[Entries drawn from a collection]
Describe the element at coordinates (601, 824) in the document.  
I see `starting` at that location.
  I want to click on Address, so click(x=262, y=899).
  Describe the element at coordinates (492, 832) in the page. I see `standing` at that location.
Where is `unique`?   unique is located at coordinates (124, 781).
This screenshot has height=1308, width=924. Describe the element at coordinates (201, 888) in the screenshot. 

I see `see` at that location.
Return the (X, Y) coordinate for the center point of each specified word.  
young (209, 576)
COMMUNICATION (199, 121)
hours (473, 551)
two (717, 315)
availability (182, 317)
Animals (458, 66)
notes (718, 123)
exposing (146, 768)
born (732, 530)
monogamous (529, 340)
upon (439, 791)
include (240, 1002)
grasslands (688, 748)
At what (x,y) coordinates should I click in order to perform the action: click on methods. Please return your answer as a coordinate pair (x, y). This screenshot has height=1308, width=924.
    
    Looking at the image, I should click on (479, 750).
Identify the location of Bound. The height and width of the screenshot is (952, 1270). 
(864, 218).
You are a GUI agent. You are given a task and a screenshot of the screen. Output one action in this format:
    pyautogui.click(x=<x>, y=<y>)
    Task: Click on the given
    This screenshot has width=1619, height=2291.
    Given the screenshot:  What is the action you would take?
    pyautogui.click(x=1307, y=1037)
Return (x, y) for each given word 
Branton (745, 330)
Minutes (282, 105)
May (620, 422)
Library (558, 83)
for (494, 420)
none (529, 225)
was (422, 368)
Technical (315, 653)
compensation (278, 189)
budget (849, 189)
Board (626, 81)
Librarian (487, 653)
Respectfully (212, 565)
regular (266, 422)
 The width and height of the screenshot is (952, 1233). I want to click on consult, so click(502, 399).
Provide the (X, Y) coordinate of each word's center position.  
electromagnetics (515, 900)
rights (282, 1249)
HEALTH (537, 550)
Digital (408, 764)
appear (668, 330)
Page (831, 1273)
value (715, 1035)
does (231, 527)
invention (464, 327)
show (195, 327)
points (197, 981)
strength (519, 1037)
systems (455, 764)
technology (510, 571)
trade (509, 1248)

- [TASK DIRECTIONS] Reproduce all of the records above word for word, without changing anything.

- [ANSWER]
Describe the element at coordinates (601, 824) in the document.  
I see `starting` at that location.
  I want to click on Address, so click(x=262, y=899).
  Describe the element at coordinates (492, 832) in the page. I see `standing` at that location.
Where is `unique`?   unique is located at coordinates (124, 781).
This screenshot has height=1308, width=924. Describe the element at coordinates (201, 888) in the screenshot. 

I see `see` at that location.
Return the (X, Y) coordinate for the center point of each specified word.  
young (209, 576)
COMMUNICATION (199, 121)
hours (473, 551)
two (717, 315)
availability (182, 317)
Animals (458, 66)
notes (718, 123)
exposing (146, 768)
born (732, 530)
monogamous (529, 340)
upon (439, 791)
include (240, 1002)
grasslands (688, 748)
At what (x,y) coordinates should I click in order to perform the action: click on methods. Please return your answer as a coordinate pair (x, y). This screenshot has height=1308, width=924.
    
    Looking at the image, I should click on (479, 750).
Identify the location of Bound. The height and width of the screenshot is (952, 1270). 
(864, 218).
You are a GUI agent. You are given a task and a screenshot of the screen. Output one action in this format:
    pyautogui.click(x=<x>, y=<y>)
    Task: Click on the given
    This screenshot has width=1619, height=2291.
    Given the screenshot:  What is the action you would take?
    pyautogui.click(x=1307, y=1037)
Return (x, y) for each given word 
Branton (745, 330)
Minutes (282, 105)
May (620, 422)
Library (558, 83)
for (494, 420)
none (529, 225)
was (422, 368)
Technical (315, 653)
compensation (278, 189)
budget (849, 189)
Board (626, 81)
Librarian (487, 653)
Respectfully (212, 565)
regular (266, 422)
 The width and height of the screenshot is (952, 1233). I want to click on consult, so click(502, 399).
Provide the (X, Y) coordinate of each word's center position.  
electromagnetics (515, 900)
rights (282, 1249)
HEALTH (537, 550)
Digital (408, 764)
appear (668, 330)
Page (831, 1273)
value (715, 1035)
does (231, 527)
invention (464, 327)
show (195, 327)
points (197, 981)
strength (519, 1037)
systems (455, 764)
technology (510, 571)
trade (509, 1248)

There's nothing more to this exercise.